Today’s edition of quick hits.
* Coming home: “Venezuela released 10 jailed Americans Friday in exchange for getting home scores of migrants deported by the United States to El Salvador months ago under the Trump administration’s immigration crackdown.”
* It’s painful even to imagine being in their shoes: “They are nurses, mechanics, sanitation workers and executives. They’ve fallen in love, bought houses and raised children. They’ve opened restaurants and construction companies, paid taxes and contributed to Social Security, living and working legally in the United States since 1999. Now more than 50,000 Hondurans and Nicaraguans stand to abruptly lose their legal status as the Trump administration seeks to end their protections, in place since the Clinton era, under the temporary protected status program, or TPS.”
* I guess the industry’s massive campaign donations paid dividends: “The cryptocurrency industry reached a major milestone in Washington on Thursday, as Congress cleared legislation outlining the first federal rules for stablecoins, a popular form of digital currency. A bipartisan vote in the House to approve the bill, known as the Genius Act, sent it to the White House for President Trump’s signature.”
* Another lawsuit worth keeping an eye on: “A coalition of 20 Democratic attorneys general sued the Trump administration Thursday to block implementation of a rule they argue will undermine the Affordable Care Act.”
* Someday, we’ll have to put the State Department back together again: “The United States should no longer publicly comment on elections, including making an assessment of whether the election was ‘free and fair,’ unless there is a ‘clear and compelling U.S. foreign policy interest to do so,’ Secretary of State Marco Rubio said in a cable to diplomats sent on Thursday.”

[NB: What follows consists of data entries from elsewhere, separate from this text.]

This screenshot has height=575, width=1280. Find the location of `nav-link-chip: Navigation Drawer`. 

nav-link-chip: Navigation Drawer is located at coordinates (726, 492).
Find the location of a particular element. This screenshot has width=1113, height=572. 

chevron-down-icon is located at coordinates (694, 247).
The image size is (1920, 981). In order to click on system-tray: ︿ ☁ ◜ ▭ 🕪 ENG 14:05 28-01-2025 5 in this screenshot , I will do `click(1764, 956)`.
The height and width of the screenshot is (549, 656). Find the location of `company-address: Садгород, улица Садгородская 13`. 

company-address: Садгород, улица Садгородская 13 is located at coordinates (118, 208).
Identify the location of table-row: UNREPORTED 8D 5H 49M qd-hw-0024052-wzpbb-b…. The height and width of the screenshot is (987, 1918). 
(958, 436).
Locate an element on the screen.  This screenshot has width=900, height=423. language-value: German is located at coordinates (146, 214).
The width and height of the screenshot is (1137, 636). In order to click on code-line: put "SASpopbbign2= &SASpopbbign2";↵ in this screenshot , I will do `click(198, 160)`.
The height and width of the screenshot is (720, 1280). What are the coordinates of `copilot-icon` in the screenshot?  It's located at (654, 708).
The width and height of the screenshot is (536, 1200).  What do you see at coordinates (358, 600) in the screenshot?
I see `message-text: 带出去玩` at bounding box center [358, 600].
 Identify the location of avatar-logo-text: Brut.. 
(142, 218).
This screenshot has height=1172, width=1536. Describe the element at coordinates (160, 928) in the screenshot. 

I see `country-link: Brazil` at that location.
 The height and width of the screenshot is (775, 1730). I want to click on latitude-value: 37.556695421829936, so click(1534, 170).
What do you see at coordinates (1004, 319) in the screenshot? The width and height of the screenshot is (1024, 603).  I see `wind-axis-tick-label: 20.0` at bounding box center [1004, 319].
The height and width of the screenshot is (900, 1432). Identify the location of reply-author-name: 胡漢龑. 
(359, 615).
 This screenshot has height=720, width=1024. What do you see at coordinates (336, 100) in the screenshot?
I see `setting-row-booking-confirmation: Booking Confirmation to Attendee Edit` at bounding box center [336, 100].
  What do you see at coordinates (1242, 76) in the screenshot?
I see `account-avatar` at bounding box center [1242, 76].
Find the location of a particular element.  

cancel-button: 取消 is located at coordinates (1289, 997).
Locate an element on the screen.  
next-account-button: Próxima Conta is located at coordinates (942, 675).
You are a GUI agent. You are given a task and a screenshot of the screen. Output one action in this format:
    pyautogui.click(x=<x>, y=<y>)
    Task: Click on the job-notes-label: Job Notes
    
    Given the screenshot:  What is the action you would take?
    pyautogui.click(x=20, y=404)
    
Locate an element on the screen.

* In related news: “As President Donald Trump takes a beating from his own MAGA crowd for his handling of the case of Jeffrey Epstein, the deceased pedophile and sex trafficker, his State Department pulled a surprising move: It decimated its office combating human trafficking. As part of a downsizing, the Trump administration on Friday cut 1,353 positions at State, about 15 percent of its Washington-based staff, and the largest reduction in decades.”